Work to complete: Which lines in the data below contain the word "computer"? Pull each of them out.

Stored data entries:
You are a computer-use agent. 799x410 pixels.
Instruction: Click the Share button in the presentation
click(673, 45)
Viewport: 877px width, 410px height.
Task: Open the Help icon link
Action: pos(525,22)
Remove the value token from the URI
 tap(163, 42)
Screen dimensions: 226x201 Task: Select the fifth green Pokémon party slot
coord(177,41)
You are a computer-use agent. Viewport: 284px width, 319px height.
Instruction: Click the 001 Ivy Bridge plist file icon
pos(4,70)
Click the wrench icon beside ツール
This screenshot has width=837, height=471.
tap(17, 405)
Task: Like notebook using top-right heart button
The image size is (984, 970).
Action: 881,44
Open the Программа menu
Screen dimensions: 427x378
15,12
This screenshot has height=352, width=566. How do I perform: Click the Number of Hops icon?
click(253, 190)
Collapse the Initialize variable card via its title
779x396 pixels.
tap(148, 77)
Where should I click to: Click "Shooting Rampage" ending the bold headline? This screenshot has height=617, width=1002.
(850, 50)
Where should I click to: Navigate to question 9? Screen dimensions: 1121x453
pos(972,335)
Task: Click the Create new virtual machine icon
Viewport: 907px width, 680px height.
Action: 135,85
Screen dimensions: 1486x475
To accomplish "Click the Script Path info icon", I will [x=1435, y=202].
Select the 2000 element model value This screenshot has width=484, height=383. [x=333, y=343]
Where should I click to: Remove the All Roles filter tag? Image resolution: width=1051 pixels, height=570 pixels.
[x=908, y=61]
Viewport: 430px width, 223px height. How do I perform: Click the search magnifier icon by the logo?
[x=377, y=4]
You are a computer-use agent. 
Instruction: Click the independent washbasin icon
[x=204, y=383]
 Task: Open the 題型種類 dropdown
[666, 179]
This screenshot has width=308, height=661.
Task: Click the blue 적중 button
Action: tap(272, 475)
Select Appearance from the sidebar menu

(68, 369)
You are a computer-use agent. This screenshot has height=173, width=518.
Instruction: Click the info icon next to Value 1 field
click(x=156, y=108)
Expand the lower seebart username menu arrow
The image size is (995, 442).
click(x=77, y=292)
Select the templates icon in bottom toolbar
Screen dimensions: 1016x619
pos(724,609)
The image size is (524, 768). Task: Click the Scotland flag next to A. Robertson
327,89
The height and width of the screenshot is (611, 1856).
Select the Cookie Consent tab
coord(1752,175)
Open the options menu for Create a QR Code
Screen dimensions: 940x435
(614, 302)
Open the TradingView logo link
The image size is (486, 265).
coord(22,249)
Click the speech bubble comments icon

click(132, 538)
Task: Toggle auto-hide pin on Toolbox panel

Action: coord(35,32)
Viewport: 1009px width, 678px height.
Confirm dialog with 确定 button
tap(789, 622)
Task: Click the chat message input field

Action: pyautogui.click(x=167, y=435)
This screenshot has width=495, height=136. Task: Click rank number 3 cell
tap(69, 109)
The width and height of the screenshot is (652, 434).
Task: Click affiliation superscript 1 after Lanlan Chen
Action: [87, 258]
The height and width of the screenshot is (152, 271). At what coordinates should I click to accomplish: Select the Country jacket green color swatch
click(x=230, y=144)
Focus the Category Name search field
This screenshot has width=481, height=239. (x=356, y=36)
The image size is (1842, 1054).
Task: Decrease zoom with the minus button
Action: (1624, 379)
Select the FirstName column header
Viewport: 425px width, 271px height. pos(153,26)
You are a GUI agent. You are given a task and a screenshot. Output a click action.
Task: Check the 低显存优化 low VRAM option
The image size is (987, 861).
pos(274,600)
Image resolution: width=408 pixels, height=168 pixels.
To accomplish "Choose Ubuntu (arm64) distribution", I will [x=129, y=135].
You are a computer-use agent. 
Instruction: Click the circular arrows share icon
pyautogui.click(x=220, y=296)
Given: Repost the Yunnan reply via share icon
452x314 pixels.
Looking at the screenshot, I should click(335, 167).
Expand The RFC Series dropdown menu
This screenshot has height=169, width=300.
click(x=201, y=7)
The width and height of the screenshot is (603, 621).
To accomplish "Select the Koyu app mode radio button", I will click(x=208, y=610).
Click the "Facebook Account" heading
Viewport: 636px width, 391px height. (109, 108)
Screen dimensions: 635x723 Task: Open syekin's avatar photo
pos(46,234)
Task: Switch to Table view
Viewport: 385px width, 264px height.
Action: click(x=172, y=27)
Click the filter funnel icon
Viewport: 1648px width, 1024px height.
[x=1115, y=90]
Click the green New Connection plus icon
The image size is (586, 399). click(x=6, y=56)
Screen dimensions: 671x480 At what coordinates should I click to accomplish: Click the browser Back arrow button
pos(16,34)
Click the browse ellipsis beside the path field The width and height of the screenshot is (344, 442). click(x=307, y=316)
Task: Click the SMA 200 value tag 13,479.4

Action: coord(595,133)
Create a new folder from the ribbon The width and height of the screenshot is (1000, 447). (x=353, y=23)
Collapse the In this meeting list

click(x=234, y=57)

Exercise output:
You are a computer-use agent. 799x410 pixels.
You are a computer-use agent. Viewport: 284px width, 319px height.
You are a computer-use agent. 
You are a computer-use agent. This screenshot has height=173, width=518.
You are a computer-use agent. 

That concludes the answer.